Personal information
- Born: 20 February 1973 (age 53) Pirot, SR Serbia, SFR Yugoslavia
- Nationality: Serbian
- Listed height: 1.90 m (6 ft 3 in)
- Listed weight: 93 kg (205 lb)

Career information
- NBA draft: 1995: undrafted
- Playing career: 1991–1996
- Position: Guard
- Coaching career: 1997–present

Career history

Coaching
- 1997–2001: Alfa Niš
- 2001–2002: Pirot
- 2003–2004: Mitteldeutscher (assistant)
- 2004–2005: Braunschweig (assistant)
- 2005–2006: Lottomatica Roma (assistant)
- 2007–2008: Dynamo Moscow (assistant)
- 2008–2010: Crvena zvezda (assistant)
- 2010–2013: Žalgiris (assistant)
- 2011: Baltai Kaunas
- 2013–2014: Academic Sofia
- 2014–2018: Bayern Munich II
- 2018–2020: Bayern Munich (assistant)
- 2020: Bayern Munich
- 2021–present: Serbia (assistant)
- 2022–2023: Spartak Subotica
- 2023–2024: Juventus Utena
- 2025: Manisa Basket

Career highlights
- As head coach Lithuanian League Coach Of The Year (2024); As assistant coach: German League champion (2019); NBA G League International Challenge champion (2019); 3× Lithuanian League champion (2011–2013); 2× Lithuanian Cup champion (2011–2012); 2× Baltic League champion (2011–2012); FIBA Europe Cup champion (2004);

= Oliver Kostić =

Serbian basketball coach

Oliver Kostić (Оливер Костић; born 20 February 1973) is a Serbian professional basketball coach, who works as an assistant coach for the Serbia national team.

== Coaching career ==
Between 2005 and 2010, Kostić was an assistant coach for Lottomatica Roma (Italy), Dynamo Moscow (Russia), and Crvena zvezda (Serbia); all under head coach Svetislav Pešić.

In April 2018, when Montenegrin coach Dejan Radonjić took over the Bayern Munich first team, Kostić advanced into his coaching team. On 7 January 2020, Bayern Munich parted ways with Dejan Radonjić and appointed Kostić as the new head coach for the rest of the 2019–20 season.

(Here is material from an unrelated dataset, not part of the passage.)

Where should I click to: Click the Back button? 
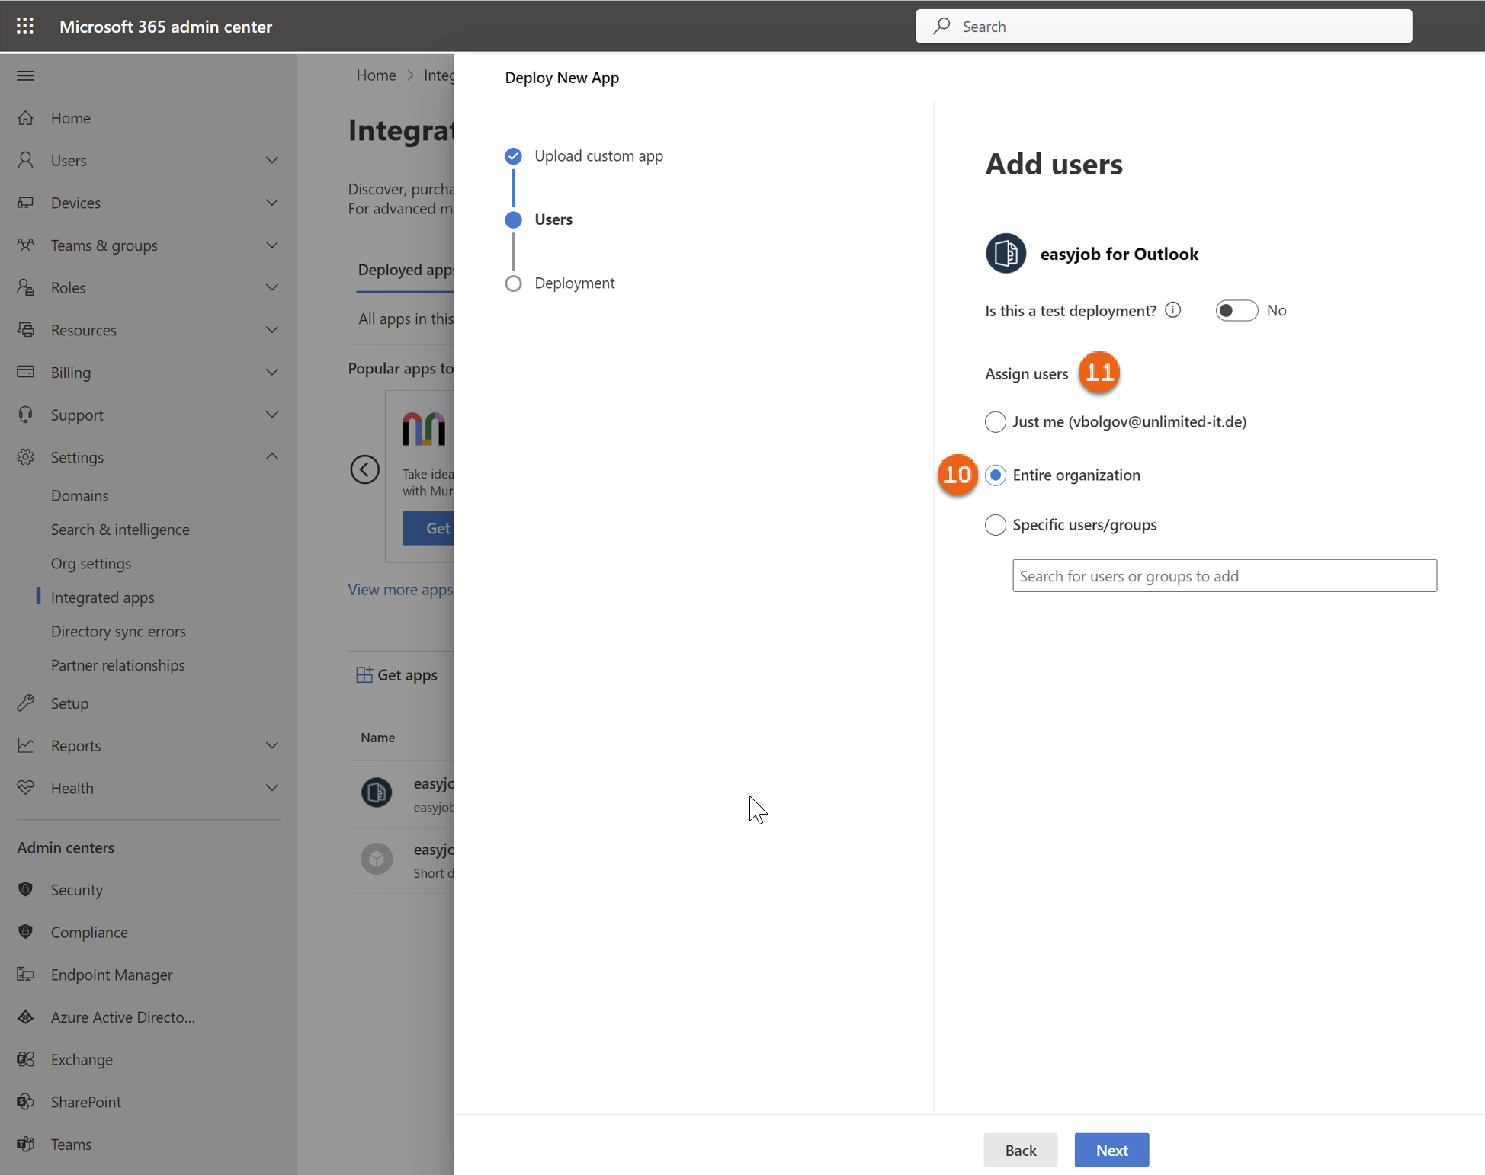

On 7 June 2023, Kostić was announced as the head coach for Juventus Utena of the Lithuanian Basketball League (LKL). On 4 June 2024, Kostić was named LKL Coach of the Year after leading Juventus to a fourth place finish in the regular season.

On August 4, 2025, he signed with Manisa Basket of the Basketbol Süper Ligi (BSL).

== National team coaching career ==

In November 2021, Kostić was named an assistant coach for the Serbia national team under Svetislav Pešić. He was a staff member at EuroBasket 2022 and the 2023 FIBA World Cup.